- [TASK ITEM]
From the line with "Cart (1429, 64)" through the line with "Medical Equipment (1387, 580)", inclusive, return each line of the data below exactly and leave the rest out.

- [MATERIAL PROVIDED]
==============================
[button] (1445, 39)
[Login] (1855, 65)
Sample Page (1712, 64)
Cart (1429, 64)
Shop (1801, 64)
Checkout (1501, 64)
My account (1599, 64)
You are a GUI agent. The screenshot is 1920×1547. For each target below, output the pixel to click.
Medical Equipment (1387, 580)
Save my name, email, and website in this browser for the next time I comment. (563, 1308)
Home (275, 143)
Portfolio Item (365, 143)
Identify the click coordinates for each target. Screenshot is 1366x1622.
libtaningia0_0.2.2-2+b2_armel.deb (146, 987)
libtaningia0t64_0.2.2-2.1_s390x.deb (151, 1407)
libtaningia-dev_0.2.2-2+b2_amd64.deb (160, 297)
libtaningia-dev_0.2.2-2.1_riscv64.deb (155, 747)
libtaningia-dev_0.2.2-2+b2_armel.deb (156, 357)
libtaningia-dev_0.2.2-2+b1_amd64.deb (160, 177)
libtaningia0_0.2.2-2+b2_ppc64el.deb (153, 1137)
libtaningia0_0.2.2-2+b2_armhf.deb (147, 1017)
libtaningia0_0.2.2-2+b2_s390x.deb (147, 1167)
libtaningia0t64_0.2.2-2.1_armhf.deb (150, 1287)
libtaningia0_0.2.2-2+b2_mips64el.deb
==============================
- [ANSWER TO THIS EXERCISE]
Cart (1429, 64)
Shop (1801, 64)
Checkout (1501, 64)
My account (1599, 64)
You are a GUI agent. The screenshot is 1920×1547. For each target below, output the pixel to click.
Medical Equipment (1387, 580)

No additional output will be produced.